By lowering the threshold for participation and enabling global reach of communicative messages, the Internet bears a promise for open cultural processes (Lessig 2005; Benkler 2006). But the outcomes are not preordained—regulatory design is critical. It is apparent that global cultural policy is no longer made under one institutional roof, at some clearly definable location, such as UNESCO, but across a range of sites (Mansell and Raboy 2011). These sites are situated along the different layers of the communication model—infrastructure, logical, and content layers—and ultimately create a highly complex governance architecture that is also in a state of flux—due to the changes in different nods of the system and their spillover effects and due to changes in technology (Raboy and Padovani 2010).

We have not seen so far the emergence of a new paradigm for cultural law and policy that appropriately reflects the contemporary geopolitical and technological contexts (Raboy 2002). There is not an appropriate “cultural policy toolkit”, as Grant and Wood (2004) call it, that can accommodate the increased policy interdependence and the prevalent messy governance structures (e.g. Burris, Kempa, and Shearing 2008), and adapt law in the face of technological change (Brownsword and Yeung 2008; Burri and Cottier 2012).

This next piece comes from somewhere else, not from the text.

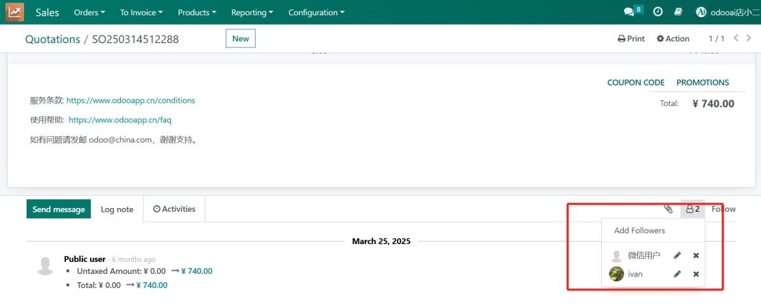
Task: Open the Reporting dropdown menu
Action: [x=252, y=12]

Indeed, what we sketched above, is a tale of parallel worlds. The domain of traditional international cultural policymaking seems extremely path dependent with little hope for change, even in the face of transformative changes both in governance actors and processes and in technological affordances. At the same time, this is the area, where the hard law exists. It is however a clear expression of cultural nationalism, seeking to carve out policy space for the sovereign state. The Internet governance domain has radically different governance features, with substantially less gravity given to the state, with multiplicity of actors and complex interactions. Through its active deliberation platforms, often facilitated through communicative technologies, it bears the potential to produce changes in the underlying meanings of issue areas through interaction rather than through power, as Singh’s theory of “meta-power” predicts (Singh 2013:11). In the field of relevant cultural and human rights issues, this has not happened yet. There are few signs of emerging cultural internationalism and there is a relatively low value attached to cultural policy objectives, with missing links to existing conceptualizations of human rights and cultural diversity, also because of the different active actors and the different framing. We argued that the framing of issues and principles is important and this importance may be augmented especially in contexts of policy change (Napoli and Karppinen 2013). Internet governance is also a domain of low legalization with no or few binding rules, so from the perspective of classic public international law, and in cases of potential norm conflict, its rules may be dismissed.

It is likely that the two environments will continue to coexist and while we do not hope for a “conscious awakening” and instant linking and uniform meanings in all sites of cultural policymaking, we can expect changes of politics over time (Singh 2013:7). It will be particularly interesting to observe the role of technology, of the Internet, as both challenging the underlying rationales for conventional cultural nationalism (e.g. Burri 2014), and as facilitating communicative processes, deliberation, and learning in networked environments (Singh 2013:19). It will be also important to see how the state as a regulatory entrepreneur will position itself in the newly emerged broader field of global cultural governance. The stakes should not be underestimated, as key fundamental rights, such as the freedom of information and expression, are affected, even in seemingly technical questions.